Riti d'ingresso A un certo punto Don G. ci ha chiesto chi se la sentiva «di condividere il ricordo del sacro battesimo». Mentre tutti parlavano di elevazione verso Dio et similia a me sono venuti in mente i seguenti due episodi:
1. Battesimo Pupa: domenica di alluvione, gli invitati persi tra la cascina del prete e la chiesa fuori Milano pressoché irraggiungibile in tempi in cui nessuno possedeva il navigatore, casino, pioggia, fango, liti furibonde tra mogli e mariti, Pupa con 40 di febbre la sera stessa.
2. Battesimo Pupo: domenica di cielo sereno, Pupo come sotto Valium perché reduce dalla sesta malattia, prete gay che ci prova sfacciatamente con il mio fidanzato e nei ritagli di tempo rimprovera me perché non siamo sposati.
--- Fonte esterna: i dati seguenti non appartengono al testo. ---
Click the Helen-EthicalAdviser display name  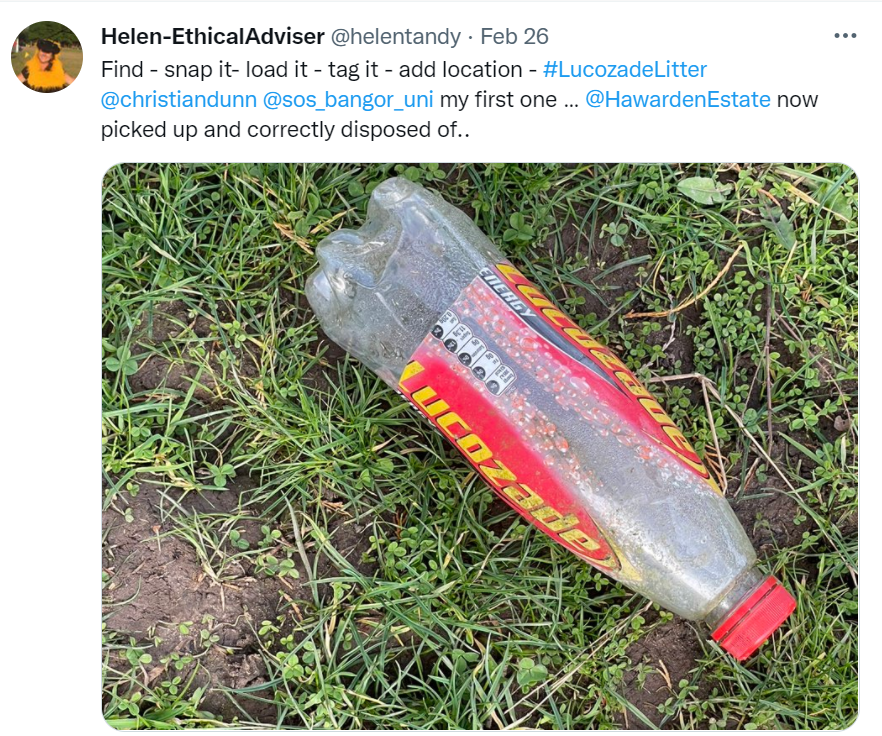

Nessuno dei due ricordi è condivisibile pubblicamente, penso.
Finalmente, una domanda per me «Cosa vi aspettate per vostro figlio, e cosa invece proprio non vorreste, dal catechismo? Chi se la sente condivida», ha ribadito Don G. con un sorrisone. Ho alzato subito la mano: «Vorrei che fosse un percorso spirituale inclusivo e non esclusivo. Che tenesse conto della realtà che ci circonda, in cambiamento continuo, fluida, complessa. Che insegnasse ai nostri figli a non ripiegarsi sulle scelte di comodo. Che non si conformasse al perbenismo. Che insegnasse giustizia, verità, equità, solidarietà». «Per queste cose basta la festa della scuola» (!!!) mi ha contraddetto subito una mamma. «Io vorrei che li avvicinasse a Gesù, a Dio, alla Chiesa». Tante grazie, questo lo davo per scontato, altrimenti non si chiamerebbe catechismo. «Cioè, io invece spero che Nathan si diverta in oratorio come facevamo io e i miei amici da piccoli, cioè voglio dire, ne abbiamo fatte di cotte e di crude, Don G. se lo ricorda bene» (papà di Nathan). «Vorrei che i nostri figli diventassero veramente amici di Dio» (mamma Y). «Vorrei che imparassero il valore della preghiera e del sacrificio» (mamma Z). «Vorrei che andassero a Messa senza rompere le scatole» (voce non identificata).
Fiat voluntas sua Ecco, uscita da lì stavo quasi pensando di ritirare la Pupa ancora prima del secondo incontro. Poi lei a casa mi ha detto: «Mamma, è stato molto noioso, però diamogli un'altra occasione». Non so cosa fare e nemmeno cosa pensare: prima di sabato ero convinta che fosse giusto, pur non essendo io una cattolica praticante, dare alla Pupa gli strumenti e la conoscenza necessari a compiere le sue scelte con consapevolezza, quando sarà più grande. Adesso invece sono molto, molto perplessa. E voi?